Scott McDonell said he had a call last Friday with representatives from the Department of Homeland Security and the Centers for Disease Control and Prevention. McDonell said while elections officials are used to having contingency plans, the challenges the coronavirus presents are unique.
"Really, it's a little different than some of the other problems we might face - flooding, snow or other issues that can come up that can disrupt an election," McDonell said, "In this instance, really the fear of it is a factor even if we don't have a lot of cases here."
McDonell said he's preparing city and village clerks in the county for the possibility that some polling locations, particularly health clinics or senior living facilities, could opt out of the upcoming primary.

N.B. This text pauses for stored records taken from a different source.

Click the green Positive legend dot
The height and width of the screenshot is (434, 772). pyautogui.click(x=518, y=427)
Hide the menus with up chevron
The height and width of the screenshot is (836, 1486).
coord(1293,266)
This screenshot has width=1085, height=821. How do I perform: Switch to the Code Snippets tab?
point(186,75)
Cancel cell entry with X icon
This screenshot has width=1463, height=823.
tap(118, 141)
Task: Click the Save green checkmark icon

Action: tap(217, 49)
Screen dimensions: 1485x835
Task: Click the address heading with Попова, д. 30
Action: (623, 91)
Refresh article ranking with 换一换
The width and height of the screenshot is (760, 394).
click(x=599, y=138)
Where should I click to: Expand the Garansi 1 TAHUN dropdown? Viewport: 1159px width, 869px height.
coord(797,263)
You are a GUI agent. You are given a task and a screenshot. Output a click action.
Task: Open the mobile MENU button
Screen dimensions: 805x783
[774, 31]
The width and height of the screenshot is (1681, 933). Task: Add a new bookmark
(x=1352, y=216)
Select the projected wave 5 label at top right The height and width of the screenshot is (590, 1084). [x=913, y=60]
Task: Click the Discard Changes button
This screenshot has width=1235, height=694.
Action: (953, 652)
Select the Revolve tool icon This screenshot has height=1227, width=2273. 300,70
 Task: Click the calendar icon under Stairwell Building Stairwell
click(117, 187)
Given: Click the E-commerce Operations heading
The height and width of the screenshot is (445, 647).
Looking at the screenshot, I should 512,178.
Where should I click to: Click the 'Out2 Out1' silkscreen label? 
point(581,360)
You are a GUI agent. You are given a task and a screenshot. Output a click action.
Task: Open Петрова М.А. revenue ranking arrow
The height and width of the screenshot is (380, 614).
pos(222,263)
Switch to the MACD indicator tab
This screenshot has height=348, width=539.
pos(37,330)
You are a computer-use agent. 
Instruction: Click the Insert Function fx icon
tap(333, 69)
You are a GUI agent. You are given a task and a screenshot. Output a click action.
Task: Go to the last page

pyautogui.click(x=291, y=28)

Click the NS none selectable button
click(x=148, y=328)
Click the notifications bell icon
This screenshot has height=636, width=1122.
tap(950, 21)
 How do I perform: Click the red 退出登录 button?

In a statement, Madison Metropolitan School District Public Information Officer Tim LeMonds said MMSD's procedures for preparing to host a number of voters is "something that is being looked at. However, at this point, we do not have any restrictions in place nor any cleaning procedures that would supercede the already strict sanitary measures that have already been put in place at our schools."
McDonell noted, for some voters, it may be best for them to not go out to vote on election day and submit their ballot in advance.
"I would recommend this specifically for voters who have compromised health - maybe they're older, maybe they have asthma - is request a ballot by mail," he said.
Voters can request an absentee ballot online via the MyVote Wisconsin website. McDonell advised anyone considering that route to make sure they send back their ballot no later than April 3, the Friday before the election.
McDonell said with a rapidly changing situation across the country, election officials know they'll have to be even more nimble in the coming weeks.
"We don't know what it's gonna be like a month from now so that's one of the challenges here," McDonell said.
McDonell added one of those challenges is poll workers, particularly elderly volunteers and those with pre-existing health conditions, may not feel safe working this particular election. In those cases, he asks poll workers to give their municipal clerks advance notice so they can ensure all sites have enough staff.